----- RAW DATA

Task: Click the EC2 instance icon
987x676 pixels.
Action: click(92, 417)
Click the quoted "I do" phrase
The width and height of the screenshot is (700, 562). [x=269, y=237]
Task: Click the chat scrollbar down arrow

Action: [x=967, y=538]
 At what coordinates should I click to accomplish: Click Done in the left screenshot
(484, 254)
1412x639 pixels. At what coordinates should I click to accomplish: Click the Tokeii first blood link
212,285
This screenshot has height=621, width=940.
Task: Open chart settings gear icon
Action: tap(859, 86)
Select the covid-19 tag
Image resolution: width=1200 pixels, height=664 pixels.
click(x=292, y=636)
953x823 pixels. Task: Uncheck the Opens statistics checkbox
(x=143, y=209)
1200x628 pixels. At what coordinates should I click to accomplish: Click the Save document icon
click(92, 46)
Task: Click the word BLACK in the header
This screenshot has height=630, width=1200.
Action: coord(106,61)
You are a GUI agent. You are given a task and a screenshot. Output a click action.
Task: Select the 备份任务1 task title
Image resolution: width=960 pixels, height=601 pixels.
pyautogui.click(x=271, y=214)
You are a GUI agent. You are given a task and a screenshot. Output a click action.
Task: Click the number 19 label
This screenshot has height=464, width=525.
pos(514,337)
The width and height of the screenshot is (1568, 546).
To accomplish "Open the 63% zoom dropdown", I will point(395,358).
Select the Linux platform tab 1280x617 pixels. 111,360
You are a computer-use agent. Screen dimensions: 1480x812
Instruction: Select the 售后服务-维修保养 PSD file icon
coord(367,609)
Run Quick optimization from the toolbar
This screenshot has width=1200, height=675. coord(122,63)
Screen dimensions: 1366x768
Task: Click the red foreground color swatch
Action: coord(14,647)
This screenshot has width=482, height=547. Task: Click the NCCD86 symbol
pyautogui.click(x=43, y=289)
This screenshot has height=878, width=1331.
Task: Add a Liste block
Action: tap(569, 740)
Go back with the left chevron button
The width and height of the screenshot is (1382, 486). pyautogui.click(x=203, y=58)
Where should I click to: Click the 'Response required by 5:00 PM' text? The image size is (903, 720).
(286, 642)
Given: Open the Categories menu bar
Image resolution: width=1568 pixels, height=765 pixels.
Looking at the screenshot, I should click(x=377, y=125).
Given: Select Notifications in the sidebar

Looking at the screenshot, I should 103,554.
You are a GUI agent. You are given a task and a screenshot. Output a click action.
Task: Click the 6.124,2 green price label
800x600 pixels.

----------

STATED PROBLEM
Convert everything from the line containing "953x823 pixels. Task: Uncheck" down to the line containing "Action: coord(106,61)" into a two-column CSV with the header input,output. Give one row per input and its output, with each value in a single quoted field and any line breaks replaced by spaces.

FULL SOLUTION
input,output
"953x823 pixels. Task: Uncheck the Opens statistics checkbox","(x=143, y=209)"
"1200x628 pixels. At what coordinates should I click to accomplish: Click the Save document icon","click(92, 46)"
"Task: Click the word BLACK in the header This screenshot has height=630, width=1200.","Action: coord(106,61)"